[[ EXCERPT open ]]

Sep 19, 2008

India - Parent Parochialism

The Mumbai regional passport office rejected a 19-year-old girl's passport application form recently. The reason? The girl had mentioned only her mother's name on the form. However, according to a Supreme Court judgment delivered in the Gita Hariharan case in 1999, the mother is the natural guardian of her children. A Bombay high court judgment has since clarified the legal position on the matter. Justices P B Majumdar and Amjad Sayed have observed that society is changing and directed the regional passport authority to grant her passport as a special case, as long as she mentions her foster father's name in place of her biological father.

The point, however, is that this special case should be made general. Forms ought not to privilege the biological father; and when one parent's name is called for either father or mother should do. In the Mumbai girl's case her biological father hadn't communicated with her since birth, and putting down his name on a document establishing identity would be meaningless. Nevertheless, forms in India — whether those needed for applying for a PAN card, a mutual fund, a bank account or admission to professional bodies and educational institutions — often make the father's name mandatory but not the mother's name. This is retrograde and out of step with international practice. It's one of many ways in which gender parity is insidiously denied.

[[ EXCERPT closed ]]
[[ RECORD EXTRACTS open ]]

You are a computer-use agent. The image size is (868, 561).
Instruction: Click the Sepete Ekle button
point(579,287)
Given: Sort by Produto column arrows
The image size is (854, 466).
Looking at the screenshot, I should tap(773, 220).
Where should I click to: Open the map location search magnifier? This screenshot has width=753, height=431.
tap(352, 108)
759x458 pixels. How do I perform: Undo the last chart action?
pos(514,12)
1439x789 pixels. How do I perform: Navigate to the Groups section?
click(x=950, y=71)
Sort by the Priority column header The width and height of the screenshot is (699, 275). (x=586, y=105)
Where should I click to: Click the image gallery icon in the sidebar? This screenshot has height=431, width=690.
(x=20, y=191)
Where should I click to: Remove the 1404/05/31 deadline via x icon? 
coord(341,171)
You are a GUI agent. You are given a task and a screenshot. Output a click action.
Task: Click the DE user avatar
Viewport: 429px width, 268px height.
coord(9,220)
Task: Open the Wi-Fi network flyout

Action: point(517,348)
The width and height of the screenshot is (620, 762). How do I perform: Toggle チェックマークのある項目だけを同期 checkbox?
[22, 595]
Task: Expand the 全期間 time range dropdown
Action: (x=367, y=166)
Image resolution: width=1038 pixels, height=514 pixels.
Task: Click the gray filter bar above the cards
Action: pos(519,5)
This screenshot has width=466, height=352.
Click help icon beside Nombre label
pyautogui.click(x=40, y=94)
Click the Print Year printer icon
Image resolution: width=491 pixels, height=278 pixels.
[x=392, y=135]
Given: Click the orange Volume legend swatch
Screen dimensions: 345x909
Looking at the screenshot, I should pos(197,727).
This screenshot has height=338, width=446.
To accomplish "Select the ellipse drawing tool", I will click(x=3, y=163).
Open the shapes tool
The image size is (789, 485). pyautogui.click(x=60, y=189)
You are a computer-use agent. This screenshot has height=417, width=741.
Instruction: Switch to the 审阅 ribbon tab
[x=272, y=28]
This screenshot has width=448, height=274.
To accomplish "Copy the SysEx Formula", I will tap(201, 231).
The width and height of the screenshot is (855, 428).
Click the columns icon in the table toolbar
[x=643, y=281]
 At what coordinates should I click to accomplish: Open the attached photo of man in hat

[[ RECORD EXTRACTS closed ]]

[LIST OF TASKS]
[1] Repeat word for word the passage of the passport editorial from "India - Parent" up to and including "her biological father.".
[2] List every purpose the passport editorial gives for Indian forms that often make the father's name mandatory but not the mother's.
Work from the passport editorial alone.

[WRITTEN RESPONSES]
[1]
India - Parent Parochialism

The Mumbai regional passport office rejected a 19-year-old girl's passport application form recently. The reason? The girl had mentioned only her mother's name on the form. However, according to a Supreme Court judgment delivered in the Gita Hariharan case in 1999, the mother is the natural guardian of her children. A Bombay high court judgment has since clarified the legal position on the matter. Justices P B Majumdar and Amjad Sayed have observed that society is changing and directed the regional passport authority to grant her passport as a special case, as long as she mentions her foster father's name in place of her biological father.

[2]
- applying for a PAN card
- a mutual fund
- a bank account
- admission to professional bodies
- admission to educational institutions